Employing a principle of least privilege is one of the most effective means of protecting an organisation’s network from both external and internal security threats. Apart from improved security, benefits also include reduced costs, employee empowerment and fast-tracked compliance.
The idea is simple: give users and applications permission to view and use only those assets needed for their job role or function and nothing else. In that way if someone tries to infiltrate a network to gain access to a particular account, they will be limited in what they can do and their potential to move laterally within the network is curtailed.
Seems simple enough, yet in reality the picture is a little more complex as Thycotic’s Global State of Cyber Security 2020shows. Our research found that 22 percent of organisations that have previously tried to implement least privilege have failed.
It is important, however, to keep trying. A successful least privilege approach that encompasses strong privileged security and a zero trust risk based model must follow three basic rules. Firstly, least privilege must be ongoing, it is not a “one and done” exercise. Secondly, if security processes throw up too many barriers to user productivity it will fail. Users will find simpler work arounds or administrators will overcompensate by giving them more access than strictly necessary. Finally, every organisation is different and comes with its own challenges so every company must first align to business risks.
Attitudes to least privilege
Our research shows that least privilege enjoys wide recognition as an effective form of cyber security. Nearly all respondents to our survey (94 percent) knew what least privilege was and could define it. What is more, around two out of three said implementing it was their top security priority. This is hardly surprising as more than eight out of ten cyber incidents use compromised credentials. Clearly this type of account requires the strongest controls possible.
Yet it appears that insider threats are one of the biggest concerns, with more than a third of respondents (36 percent) saying the main reason for deploying least privilege was to combat the risk of accounts being abused by employees, partners and third-party contractors or suppliers.
The second biggest factor (22 percent) was to ensure regulatory compliance. Organisations have a number of regulations - local, regional, industry or voluntary - they must abide by that demand they use the principle of least privilege. If end users have access to information they don’t need for their job the regulators may fine companies for non-compliance.
Least privilege security must be continuous
Being able to enforce a principle of least privilege across an organisation can be complex as it involves controlling the permissions of hundreds, or even thousands of users, applications, services and endpoints. IT and security stakeholders must work closely together to plan, roll out and maintain a successful least privilege programme that focuses on automation.
It’s not a case of implementing a least privilege programme and then forgetting about it. The nature of business and IT means that permissions must be constantly reviewed and updated. For example, new applications, files, folders and employees need to be catered for along with any changes in roles and circumstances.
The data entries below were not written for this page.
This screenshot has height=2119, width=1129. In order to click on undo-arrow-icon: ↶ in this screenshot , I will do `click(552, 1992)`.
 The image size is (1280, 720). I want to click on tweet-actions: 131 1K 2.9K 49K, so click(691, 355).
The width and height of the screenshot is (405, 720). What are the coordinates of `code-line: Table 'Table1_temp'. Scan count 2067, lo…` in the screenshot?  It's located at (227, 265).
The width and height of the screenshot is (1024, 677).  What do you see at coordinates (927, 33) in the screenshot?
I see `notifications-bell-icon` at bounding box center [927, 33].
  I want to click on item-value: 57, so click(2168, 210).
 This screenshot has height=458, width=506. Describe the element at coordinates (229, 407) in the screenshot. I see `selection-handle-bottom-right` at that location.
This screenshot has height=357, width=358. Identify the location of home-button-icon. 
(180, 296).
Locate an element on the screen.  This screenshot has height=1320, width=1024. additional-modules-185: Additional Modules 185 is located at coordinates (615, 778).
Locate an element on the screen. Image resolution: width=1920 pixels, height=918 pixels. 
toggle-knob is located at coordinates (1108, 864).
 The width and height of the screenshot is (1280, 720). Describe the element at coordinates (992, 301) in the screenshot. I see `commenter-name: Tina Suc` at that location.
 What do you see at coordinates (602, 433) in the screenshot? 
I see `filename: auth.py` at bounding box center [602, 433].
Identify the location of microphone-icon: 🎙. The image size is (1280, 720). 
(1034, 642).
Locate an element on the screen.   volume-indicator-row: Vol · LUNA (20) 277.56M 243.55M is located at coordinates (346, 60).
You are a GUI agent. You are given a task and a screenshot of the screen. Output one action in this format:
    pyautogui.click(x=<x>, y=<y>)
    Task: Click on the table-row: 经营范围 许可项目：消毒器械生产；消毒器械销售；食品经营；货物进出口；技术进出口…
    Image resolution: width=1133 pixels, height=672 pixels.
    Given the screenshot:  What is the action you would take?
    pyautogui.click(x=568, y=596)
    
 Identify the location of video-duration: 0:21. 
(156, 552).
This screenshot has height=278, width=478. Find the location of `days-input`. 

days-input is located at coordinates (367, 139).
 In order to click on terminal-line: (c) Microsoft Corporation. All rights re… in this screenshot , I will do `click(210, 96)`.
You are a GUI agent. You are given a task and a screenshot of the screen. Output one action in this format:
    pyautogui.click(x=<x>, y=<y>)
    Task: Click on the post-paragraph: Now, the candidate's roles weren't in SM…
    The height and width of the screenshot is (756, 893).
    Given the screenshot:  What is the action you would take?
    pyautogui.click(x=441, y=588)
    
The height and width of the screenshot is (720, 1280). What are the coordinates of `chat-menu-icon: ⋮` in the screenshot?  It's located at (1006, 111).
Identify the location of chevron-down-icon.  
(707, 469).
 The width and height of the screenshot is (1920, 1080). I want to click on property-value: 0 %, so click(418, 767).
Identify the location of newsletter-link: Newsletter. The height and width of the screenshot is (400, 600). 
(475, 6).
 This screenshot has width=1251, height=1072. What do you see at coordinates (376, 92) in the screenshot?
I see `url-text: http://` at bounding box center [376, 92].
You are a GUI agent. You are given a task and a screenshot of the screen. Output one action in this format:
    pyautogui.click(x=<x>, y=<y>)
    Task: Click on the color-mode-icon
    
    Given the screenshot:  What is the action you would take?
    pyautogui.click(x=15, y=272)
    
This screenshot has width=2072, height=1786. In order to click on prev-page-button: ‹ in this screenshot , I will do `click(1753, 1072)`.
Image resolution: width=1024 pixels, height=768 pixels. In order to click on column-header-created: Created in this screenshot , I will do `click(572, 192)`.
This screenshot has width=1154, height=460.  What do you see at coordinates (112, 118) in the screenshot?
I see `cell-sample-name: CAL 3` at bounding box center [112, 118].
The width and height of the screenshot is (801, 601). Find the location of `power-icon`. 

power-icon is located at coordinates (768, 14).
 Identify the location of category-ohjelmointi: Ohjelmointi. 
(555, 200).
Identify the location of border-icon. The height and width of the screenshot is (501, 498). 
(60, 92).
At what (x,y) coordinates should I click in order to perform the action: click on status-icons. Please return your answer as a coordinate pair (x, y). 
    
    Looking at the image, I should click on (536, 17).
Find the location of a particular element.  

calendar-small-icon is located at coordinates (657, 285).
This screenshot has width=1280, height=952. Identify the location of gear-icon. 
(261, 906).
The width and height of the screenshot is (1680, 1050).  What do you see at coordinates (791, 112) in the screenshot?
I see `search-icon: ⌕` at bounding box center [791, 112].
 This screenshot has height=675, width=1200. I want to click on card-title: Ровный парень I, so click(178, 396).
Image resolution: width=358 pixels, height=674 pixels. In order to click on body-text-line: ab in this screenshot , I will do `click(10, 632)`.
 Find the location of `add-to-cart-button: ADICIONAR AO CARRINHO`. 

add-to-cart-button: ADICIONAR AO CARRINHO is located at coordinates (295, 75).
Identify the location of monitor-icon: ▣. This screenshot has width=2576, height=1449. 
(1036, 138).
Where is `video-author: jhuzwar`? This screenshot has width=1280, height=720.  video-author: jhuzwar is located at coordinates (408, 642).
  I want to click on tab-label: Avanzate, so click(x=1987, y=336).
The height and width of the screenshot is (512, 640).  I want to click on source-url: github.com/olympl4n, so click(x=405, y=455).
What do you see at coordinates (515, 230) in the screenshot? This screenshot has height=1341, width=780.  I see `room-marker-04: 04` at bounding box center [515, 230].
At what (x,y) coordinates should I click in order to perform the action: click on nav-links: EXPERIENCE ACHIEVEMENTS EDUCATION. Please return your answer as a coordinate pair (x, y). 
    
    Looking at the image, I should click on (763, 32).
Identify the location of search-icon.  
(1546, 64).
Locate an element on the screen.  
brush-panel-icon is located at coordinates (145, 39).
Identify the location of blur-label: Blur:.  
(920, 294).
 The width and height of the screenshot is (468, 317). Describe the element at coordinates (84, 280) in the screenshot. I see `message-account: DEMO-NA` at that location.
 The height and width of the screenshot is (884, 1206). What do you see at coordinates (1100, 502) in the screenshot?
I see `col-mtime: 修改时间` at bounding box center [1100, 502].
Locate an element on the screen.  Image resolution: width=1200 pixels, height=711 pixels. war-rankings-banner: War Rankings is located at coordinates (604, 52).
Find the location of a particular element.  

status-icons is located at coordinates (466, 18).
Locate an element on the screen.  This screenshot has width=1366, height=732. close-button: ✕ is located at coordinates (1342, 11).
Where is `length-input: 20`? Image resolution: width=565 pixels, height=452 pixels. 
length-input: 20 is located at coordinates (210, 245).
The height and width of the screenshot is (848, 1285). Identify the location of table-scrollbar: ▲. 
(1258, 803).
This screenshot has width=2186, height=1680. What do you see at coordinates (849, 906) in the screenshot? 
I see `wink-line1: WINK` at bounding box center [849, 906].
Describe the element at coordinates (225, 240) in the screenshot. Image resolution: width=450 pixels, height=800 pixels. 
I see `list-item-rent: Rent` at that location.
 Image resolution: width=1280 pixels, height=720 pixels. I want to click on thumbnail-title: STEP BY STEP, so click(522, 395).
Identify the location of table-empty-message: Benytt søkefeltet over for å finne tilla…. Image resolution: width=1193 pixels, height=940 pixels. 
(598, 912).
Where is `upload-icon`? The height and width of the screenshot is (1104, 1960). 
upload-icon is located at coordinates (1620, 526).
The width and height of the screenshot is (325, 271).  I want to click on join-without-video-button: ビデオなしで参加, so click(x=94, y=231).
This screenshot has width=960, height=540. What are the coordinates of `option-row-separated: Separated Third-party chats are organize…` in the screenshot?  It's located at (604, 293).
By necessity, organisations need to deploy a range of different technology solutions to manage this. Our research found that the most popular were Privileged Access Management (PAM) tools, which were being used by nearly six out of 10 respondents, followed by application controls and/or anti-virus and anti-malware solutions (38 percent), while a third (34 percent) implemented endpoint discovery and remediation systems.
A PAM solution is arguably the most popular as it provides the essential cornerstone for automating the implementation of least privilege and its ongoing management.
To succeed, least privilege can’t hinder productivity
By far the biggest reason for least privilege initiatives failing was too many complaints from end users (46 percent). These are likely to have been around not being able to access the files, folders and tools they need to do their work. This is a concern because if a security initiative is too prohibitive it will impact upon productivity, which will be bad for business. Conversely, to avoid complaints, the IT team might give users too many admin rights so that they end up being granted too much access, which is an obvious security risk.
Instead, organisations need to look to tools that work quietly in the background to ensure users can still carry out their day-to-day roles without realising that their privileges have been reduced. While this is being rolled out, good communication at all stages between decision-makers and stakeholders is essential for maintaining the executive buy-in necessary for success.Security must be usable.
One size does not fit all
When looking to create a least privilege strategy, organisations must consider what will work best for them. This should start with discovering those applications that present the most risk on the IT network, particularly those that require elevated permissions and address these first.
Also, businesses need to get their employees on side to make least privilege a success. This involves training through the use of the workforce development budget and frequent communication.
As already touched upon, by using automated PAM solutions that run in the background, organisations can set and maintain least privilege best practices without impacting on the work of employees.
Least privilege for the long run
The principle of least privilege should be a cornerstone of any cyber security strategy. But for it to be a long-term success the needs of security, IT, desktop support, and users have to be met, which requires planning, collaboration, and the right tools. Organisations which try to dive into least privilege without proper planning are destined to join the 22 percent of firms that have tried and failed in the past.